Document text →
::::::::::

Brief Communications

Isopropanol Protein Precipitation for the Analysis of Plasma Free Metanephrines by Liquid Chromatography–Tandem Mass Spectrometry

Luke C. Marney 1, Thomas J. Laha 1, Geoffrey S. Baird 1, Petrie M. Rainey 1, Andrew N. Hoofnagle 1*

1 Department of Laboratory Medicine, University of Washington, Seattle, WA

* To whom correspondence should be addressed. E-mail: ahoof{at}u.washington.edu.

BACKGROUND: High-performance liquid chromatography–tandem mass spectrometric (LC-MS/MS)1 analysis of plasma free metanephrines is the most diagnostically sensitive and specific screening test for the diagnosis of pheochromocytoma. We sought to develop an in-house method for this expensive test

METHODS: We used off-line isopropanol protein precipitation of plasma to remove interfering substances before LC-MS/MS analysis. We compared the extraction efficiency and limits of quantification of protein precipitation to those of previously reported solid-phase techniques.

RESULTS: The new method had limits of quantification of 0.09 nmol/L and 0.17 nmol/L for metanephrine and normetanephrine, respectively. Method comparison with a previously described solid-phase extraction method revealed Deming regression slopes of 0.904 and 0.994, intercepts of 0.007 and 0.023, and SEs of the residuals (Sy|m.x) of 0.071 and 0.284 for metanephrine and normetanephrine, respectively. Extraction efficiency of isopropanol protein precipitation was 66% for metanephrine and 35% for normetanephrine, results that were superior to the efficiencies of 4% and 1% for our adapted solid-phase extraction methods. No ion suppression was observed at the retention times for metanephrine and normetanephrine.

CONCLUSIONS: Isopropanol protein precipitation is a novel and effective off-line sample preparation method for metanephrines that offers a less expensive alternative to on-line solid-phase extraction for low-volume testing and requires a sample volume of only 200 µL. The mass spectrometric analysis time is equivalent to that of solid-phase techniques.

::::::::::

Source material →

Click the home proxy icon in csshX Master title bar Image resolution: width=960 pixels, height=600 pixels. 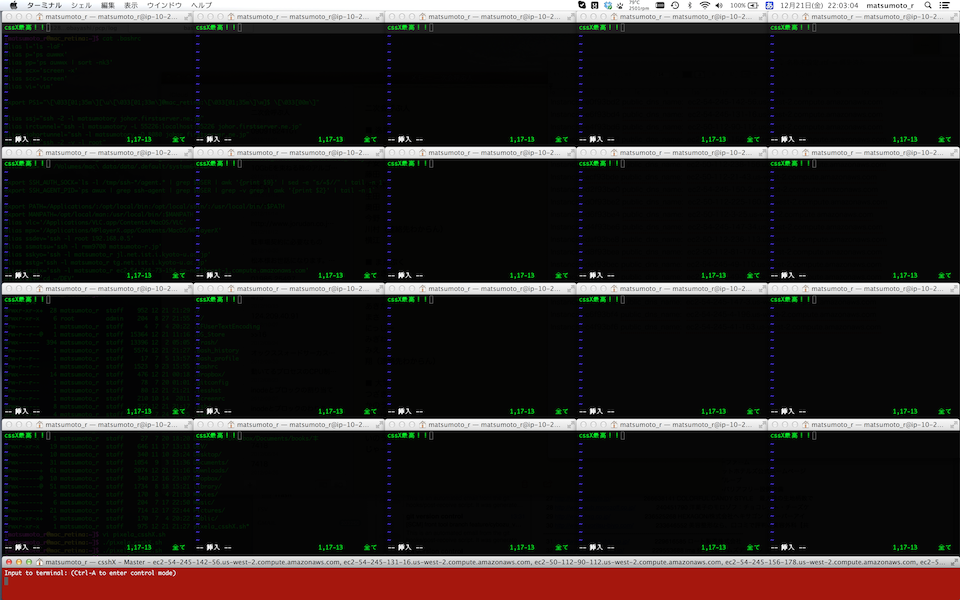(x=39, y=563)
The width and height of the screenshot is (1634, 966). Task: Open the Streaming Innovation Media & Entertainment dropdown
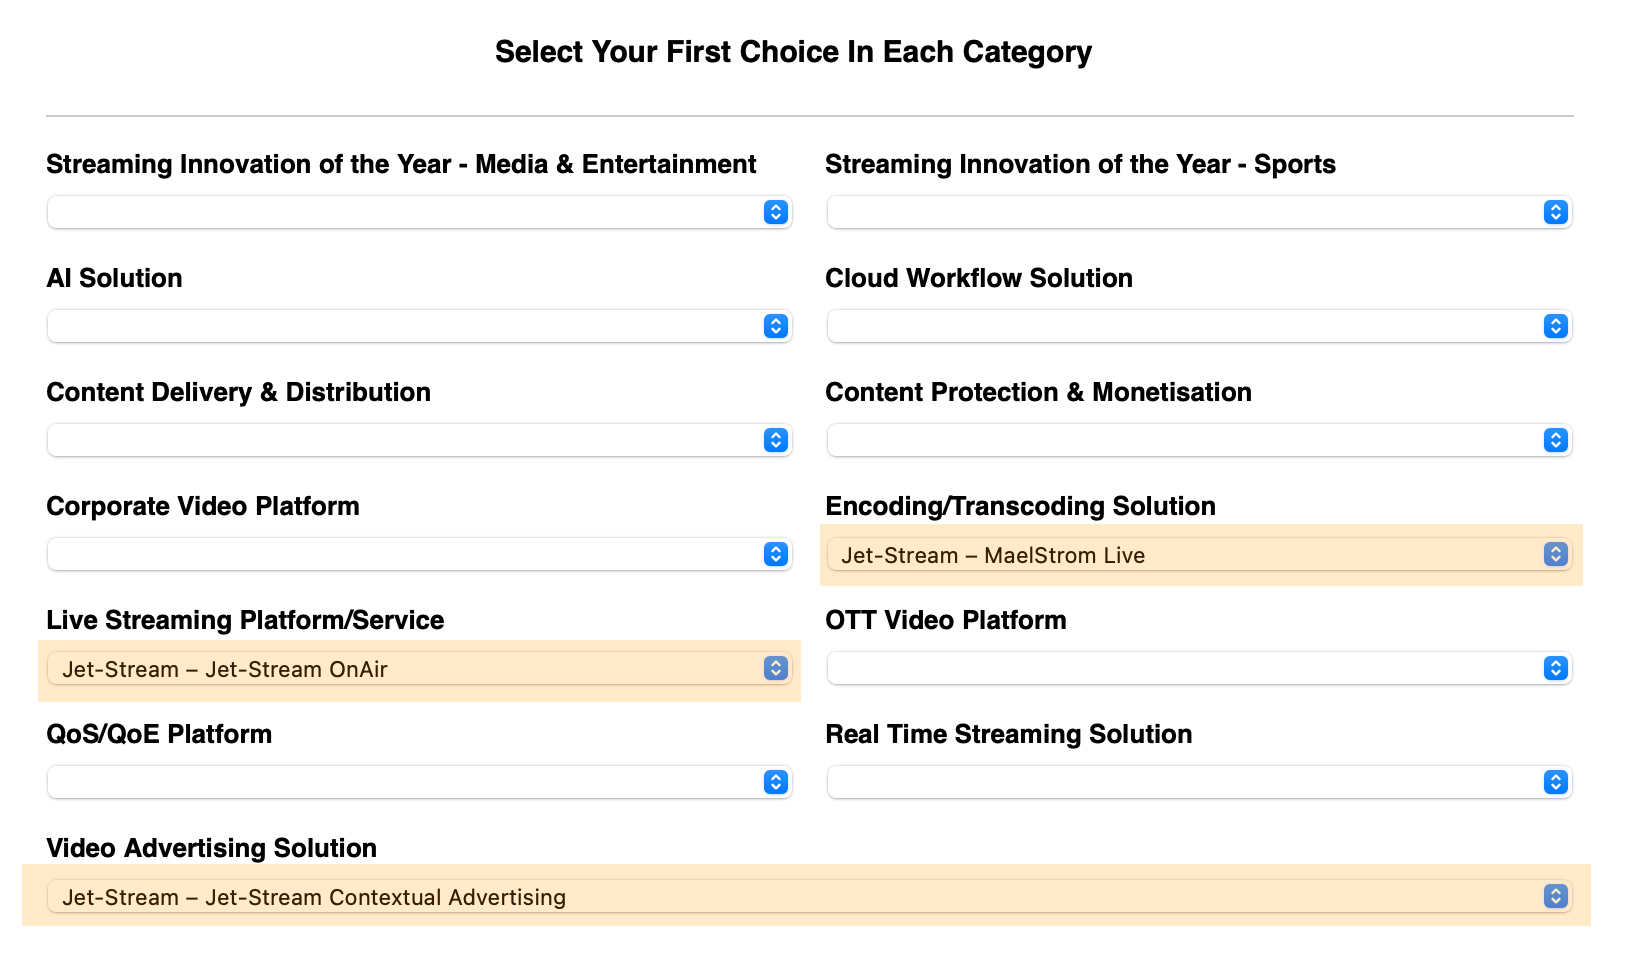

::::::::::

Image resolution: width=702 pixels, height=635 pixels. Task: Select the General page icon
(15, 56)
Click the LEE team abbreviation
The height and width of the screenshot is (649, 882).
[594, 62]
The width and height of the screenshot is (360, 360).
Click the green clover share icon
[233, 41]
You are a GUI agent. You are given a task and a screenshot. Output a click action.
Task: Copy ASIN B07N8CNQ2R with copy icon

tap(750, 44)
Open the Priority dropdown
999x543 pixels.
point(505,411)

::::::::::

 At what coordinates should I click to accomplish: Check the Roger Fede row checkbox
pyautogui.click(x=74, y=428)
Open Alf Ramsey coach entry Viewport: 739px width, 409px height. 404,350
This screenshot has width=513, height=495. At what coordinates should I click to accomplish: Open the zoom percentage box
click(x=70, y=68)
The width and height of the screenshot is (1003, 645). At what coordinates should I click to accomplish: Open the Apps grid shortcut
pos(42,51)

::::::::::

Exercise prompt → Rewrite the metanephrine abstract from "Luke C. Marney" to "reported solid-phase techniques.", replacing "isopropanol" with "acetonitrile".

Completed task →
Luke C. Marney 1, Thomas J. Laha 1, Geoffrey S. Baird 1, Petrie M. Rainey 1, Andrew N. Hoofnagle 1*

1 Department of Laboratory Medicine, University of Washington, Seattle, WA

* To whom correspondence should be addressed. E-mail: ahoof{at}u.washington.edu.

BACKGROUND: High-performance liquid chromatography–tandem mass spectrometric (LC-MS/MS)1 analysis of plasma free metanephrines is the most diagnostically sensitive and specific screening test for the diagnosis of pheochromocytoma. We sought to develop an in-house method for this expensive test

METHODS: We used off-line acetonitrile protein precipitation of plasma to remove interfering substances before LC-MS/MS analysis. We compared the extraction efficiency and limits of quantification of protein precipitation to those of previously reported solid-phase techniques.